Curso XLI - Enseñanza 3: El Superior de Comunidad

El Superior de Comunidad tiene a su cuidado los Hijos que le son confiados; el Superior de Comunidad de hombres todos los Hijos y el Superior de Comunidad de mujeres todas las Hijas que componen la Comunidad. El Superior de Comunidad haga que todos los Hijos, cuando ingresen a su Comunidad, renueven sus votos con todo fervor, estando toda la Comunidad presente. En la renovación de Votos los Hijos pronunciarán únicamente la fórmula, sin la ceremonia que corresponde únicamente a la emisión de Votos.

Curso XLI - Enseñanza 4: Dignidad de los Superiores

Los hijos verán en los Superiores la Imagen de la Divina Madre. Verdaderamente el Superior no es ni hombre ni mujer, sino la Divina Madre que vive y actúa por ese medio entre los Hijos y como tal estos deben respetarlos y amarlos. Ya el Reglamento consigna cómo hay que portarse con los Superiores, pero además es necesario adaptarse a aquellos actos de veneración que se han impuesto con el uso.

Curso XLI - Enseñanza 5: El Superior Asistente

Se le asigna el nombre de Asistente al Hijo que desempeña un cargo determinado sin representar directamente al Caballero Gran Maestre. Los Superiores, Directores, Vice-Directores, etc., son llamados también Asistentes cuando dependen de un Superior inmediato que representa directamente al Caballero Gran Maestre. En Comunidad se designa con el nombre de Asistente al Hijo que sigue al Superior en jerarquía y que le representa cuando éste está ausente o impedido y que, además, desempeña ciertas funciones permanentes como está indicado más adelante.

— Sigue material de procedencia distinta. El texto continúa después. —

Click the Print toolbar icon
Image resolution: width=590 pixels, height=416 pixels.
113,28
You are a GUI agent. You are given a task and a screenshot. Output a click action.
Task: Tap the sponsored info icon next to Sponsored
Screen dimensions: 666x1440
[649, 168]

Curso XLI - Enseñanza 6: Cualidades Prácticas de los Superiores

El Superior ha de dirigir espiritualmente a los Hijos que le han sido confiados, pero ha de tener al mismo tiempo cualidades prácticas para proporcionar el bienestar a su Comunidad. El Superior ha de ser capaz, económico, emprendedor, dependiente, hábil y poseer una buena dosis de sentido común. El Superior capaz está en todo, lo ve todo, para todo tiene una solución. Él conoce todos los trabajos y sabe cómo se ejecutan desde los más insignificantes hasta los de más importancia.

Curso XLI - Enseñanza 7: El Director de Seminario

El Director de Seminario es una imagen viva de la Observancia y de los deberes de la vida de Comunidad. Guíe a las jóvenes almas que ingresen al Seminario con amor, comprensión, sentido común y mano firme ya que según cómo se inicia el Hijo en la vida de Comunidad será el resultado del logro de su perfección espiritual de Renuncia. Según como hace un Hijo su Seminario, así será toda su vida de Comunidad.